Abstract

• Metal elements played an irreplaceable role in regulating and accelerating wound repair. • Based on the dimensionality of metal nanomaterials, we divide the common metal-based nanomaterials into 0D, 1D, 2D and 3D nanomaterial. • We summarized the advances and impacts of metal-based biomaterials for wound repair. Wound repair, as one of the most intricate biological mechanisms, is essential to ensure the formation and integrity of the skin barrier. However, multiple factors can cause delays and severe debilitating effects in wound repair, which bring serious challenges.
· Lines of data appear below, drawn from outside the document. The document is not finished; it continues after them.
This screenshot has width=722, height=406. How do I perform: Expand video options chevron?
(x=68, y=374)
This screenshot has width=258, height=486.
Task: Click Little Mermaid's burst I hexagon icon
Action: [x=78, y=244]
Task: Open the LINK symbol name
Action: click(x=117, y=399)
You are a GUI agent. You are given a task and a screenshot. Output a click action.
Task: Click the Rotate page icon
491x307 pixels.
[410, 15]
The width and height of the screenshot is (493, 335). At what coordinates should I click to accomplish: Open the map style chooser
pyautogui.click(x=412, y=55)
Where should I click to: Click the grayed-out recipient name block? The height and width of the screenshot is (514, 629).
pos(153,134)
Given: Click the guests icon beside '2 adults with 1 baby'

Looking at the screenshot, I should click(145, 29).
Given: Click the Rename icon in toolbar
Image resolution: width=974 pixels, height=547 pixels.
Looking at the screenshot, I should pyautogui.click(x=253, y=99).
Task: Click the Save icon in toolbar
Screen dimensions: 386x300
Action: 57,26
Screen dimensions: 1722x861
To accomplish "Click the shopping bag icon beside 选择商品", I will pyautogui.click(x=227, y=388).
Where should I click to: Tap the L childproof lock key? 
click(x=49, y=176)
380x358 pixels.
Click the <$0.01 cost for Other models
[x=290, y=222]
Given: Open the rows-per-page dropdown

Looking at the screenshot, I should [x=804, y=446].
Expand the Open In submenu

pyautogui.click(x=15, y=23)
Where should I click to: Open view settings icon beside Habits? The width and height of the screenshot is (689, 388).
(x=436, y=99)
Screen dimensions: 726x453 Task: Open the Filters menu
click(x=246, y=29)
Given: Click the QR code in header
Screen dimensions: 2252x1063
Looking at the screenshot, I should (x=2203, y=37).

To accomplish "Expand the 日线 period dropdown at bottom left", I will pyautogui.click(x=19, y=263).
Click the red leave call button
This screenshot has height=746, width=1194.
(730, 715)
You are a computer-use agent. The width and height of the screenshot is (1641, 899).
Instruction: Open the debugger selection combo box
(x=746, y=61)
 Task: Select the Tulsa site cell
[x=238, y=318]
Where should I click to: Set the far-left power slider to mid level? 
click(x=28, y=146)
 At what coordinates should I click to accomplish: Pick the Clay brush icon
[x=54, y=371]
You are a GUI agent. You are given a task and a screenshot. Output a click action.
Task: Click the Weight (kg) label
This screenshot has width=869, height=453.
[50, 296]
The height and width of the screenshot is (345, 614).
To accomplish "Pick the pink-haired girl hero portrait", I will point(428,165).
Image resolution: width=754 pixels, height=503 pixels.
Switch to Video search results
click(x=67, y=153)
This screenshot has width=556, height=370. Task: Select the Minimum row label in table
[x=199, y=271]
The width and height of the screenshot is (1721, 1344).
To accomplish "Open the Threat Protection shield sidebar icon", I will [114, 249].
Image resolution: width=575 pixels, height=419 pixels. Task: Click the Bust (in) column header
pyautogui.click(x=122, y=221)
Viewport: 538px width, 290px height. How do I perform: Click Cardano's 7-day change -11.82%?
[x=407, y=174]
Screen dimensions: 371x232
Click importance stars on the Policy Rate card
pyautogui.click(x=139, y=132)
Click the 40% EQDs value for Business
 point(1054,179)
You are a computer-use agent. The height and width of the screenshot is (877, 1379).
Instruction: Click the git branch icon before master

Metal elements such as calcium, copper, iron, and zinc serve irreplaceable roles in various regulatory pathways of the human body and directly or indirectly affect the orderly wound repair process. Biomaterials have proven to be an attractive strategy that can be applied to wound repair and have excellent potential to induce skin regeneration. In recent decades, with in-depth research on the regulatory mechanisms of metal elements involved in wound repair, metal-based biomaterials have been widely reported. Metal-based zero-dimensional (0D) biomaterials such as Ångstrom-scale metallic materials and metal quantum dots, metal-based one-dimensional (1D) biomaterials such as nanorods, nanowires and nanofibers, metal-based two-dimensional (2D) biomaterials such as nanofilms and nanosheets, and metal-based three-dimensional (3D) biomaterials such as nanoframes have achieved remarkable results, which provide great support for accelerated wound repair. In this review, we systematically investigated the advances and impacts of various metal-based biomaterial platforms for wound repair to provide valuable guidance for future breakthroughs in wound treatment.